Kerîm Kur’ân’dan meâlen (anlam olarak) yedi âyet
“Bir sûre indirildi mi birbirlerine bakıp, ‘sizi bir gören oluyor mu?’ diye sorarlar. (gören varsa otururlar) sonra sıvışır giderler. Allah kalblerini çevirmiştir. Çünkü onlar (hakikati) anlamayan bir kavimdirler.” (Et-Tevbe, 9/127)
“Görüyorsunuz ya, size kendi içinizden öyle bir Peygamber gelmiş ki, hüsrânınız onun gücüne gidiyor, saadetinizi candan istiyor, mü’minler için yüreği rikkatle, merhametle çarpıyor.” (9/128)
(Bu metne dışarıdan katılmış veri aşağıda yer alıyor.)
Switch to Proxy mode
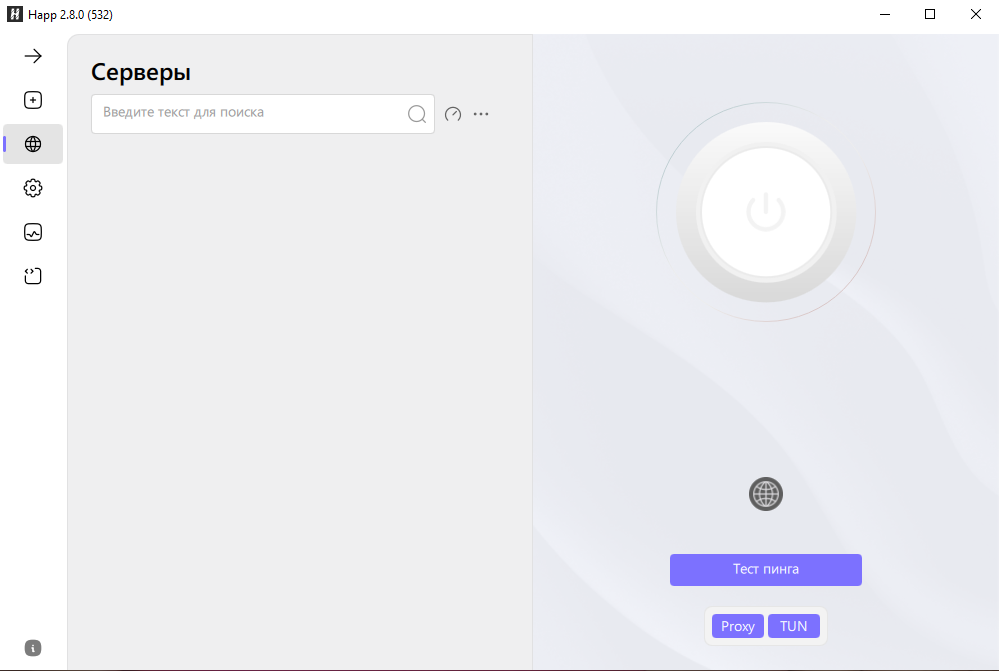Viewport: 999px width, 671px height. click(x=738, y=626)
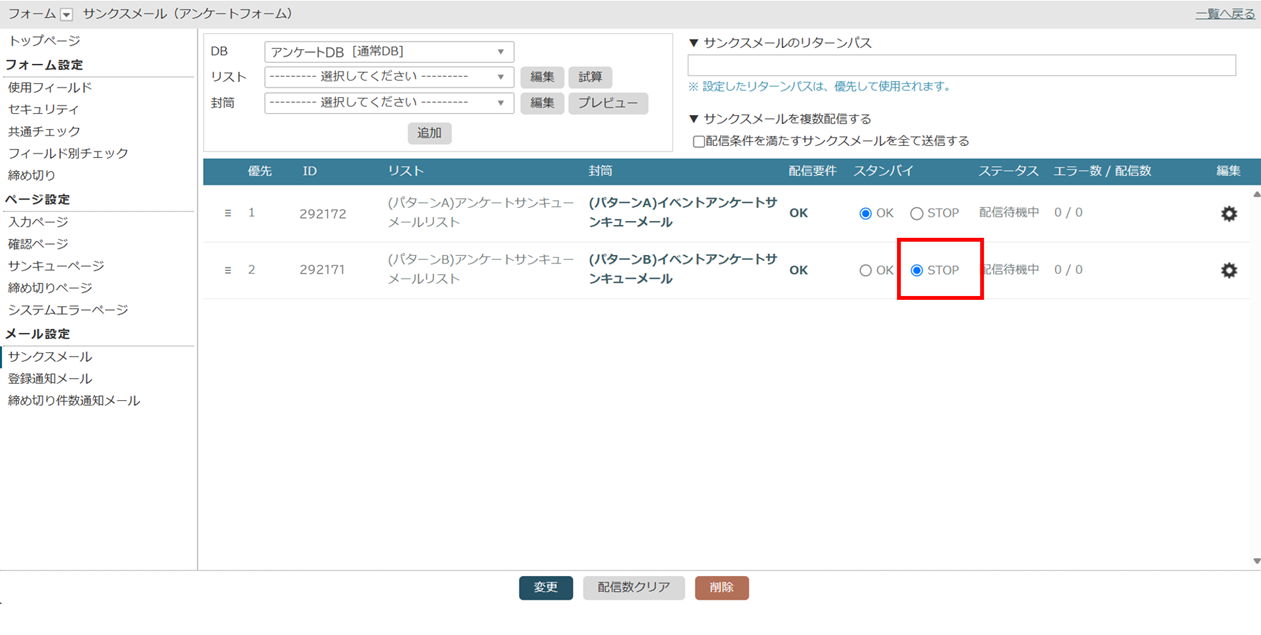Viewport: 1261px width, 635px height.
Task: Open the 封筒 selection dropdown
Action: pyautogui.click(x=389, y=103)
“İnsanlara dokunan bir zarardan sonra, kendilerine bir rahmet (bolluk) taddırırsak hemen âyetlerimiz hakkında (alay ve tekzible) bir hileleri olur. De ki, Allah’ın hile (edenlere karşı mukâbele)si daha çabuktur. Elçilerimiz (melekler) sizin hilelerinizi yazıyorlar.” (10/21)
“O gün onların hepsini mahşere toplayacağız. Sonra şirk koşanlara (müşriklere) ‘Siz ve Allah’a eş koştuğunuz ortaklarınız yerinizde durun!’ diyeceğiz. Artık (mü’minlerle) aralarını açmışızdır. Ortakları diyecekler ki, ‘Siz bize tapmazdınız.’ ” (10/28)
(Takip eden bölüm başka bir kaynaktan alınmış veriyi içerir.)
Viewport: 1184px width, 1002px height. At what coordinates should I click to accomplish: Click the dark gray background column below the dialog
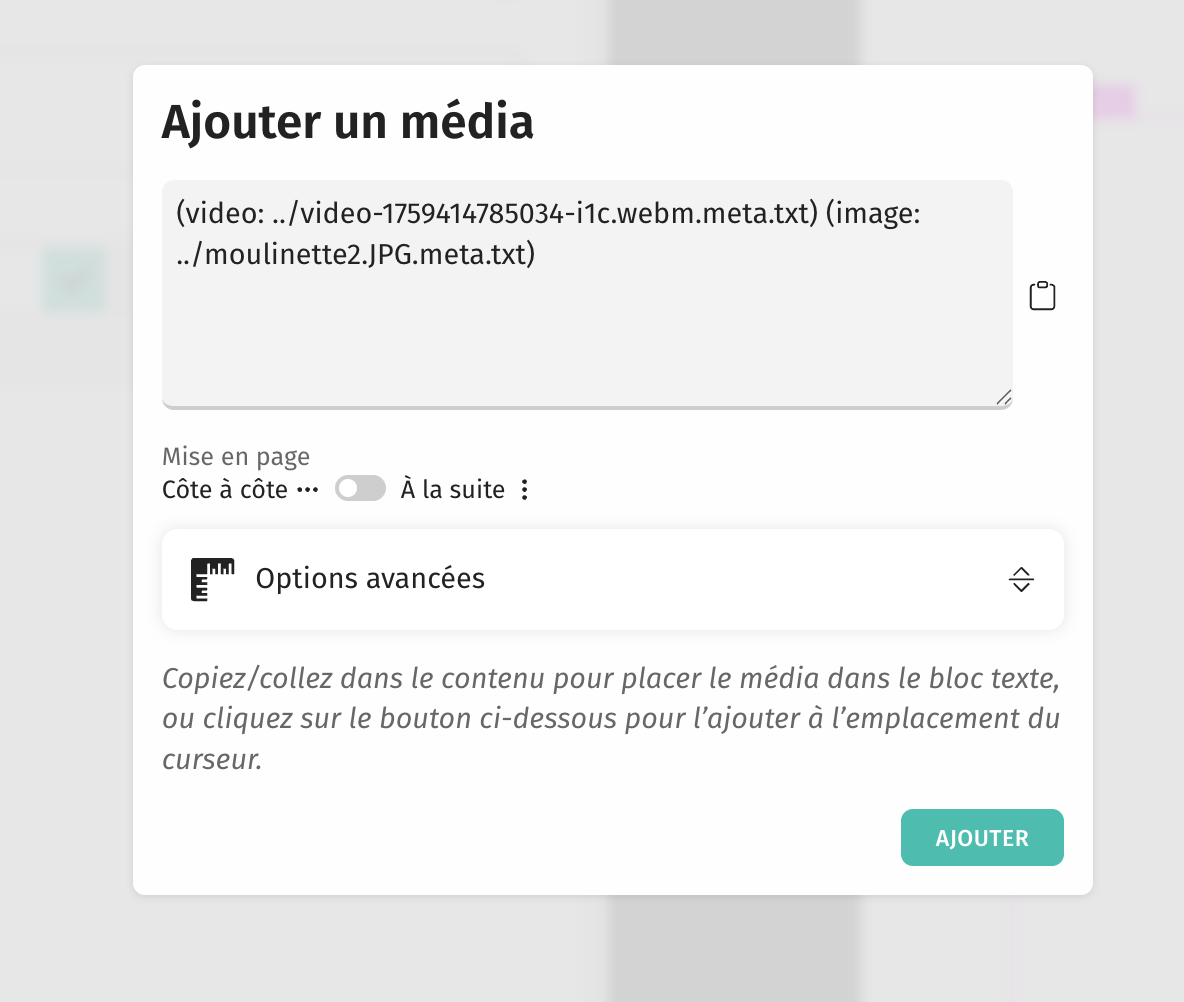tap(735, 948)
“Şimdi bizimle sizin aramızda şâhit olarak Allah yeter. Doğrusu bizim sizin tapmanızdan haberimiz bile yoktu.” (10/29)
“Orada herkes, geçmişte ne yaptılarsa onun imtihanını verecek. Hepsi hakiki mevlâları olan Allah’a döndürülmüş; müşriklerin Allah’a eş uydurdukları putlar da kendilerinden kaybolmuş gitmiş olacaktır.” (10/30)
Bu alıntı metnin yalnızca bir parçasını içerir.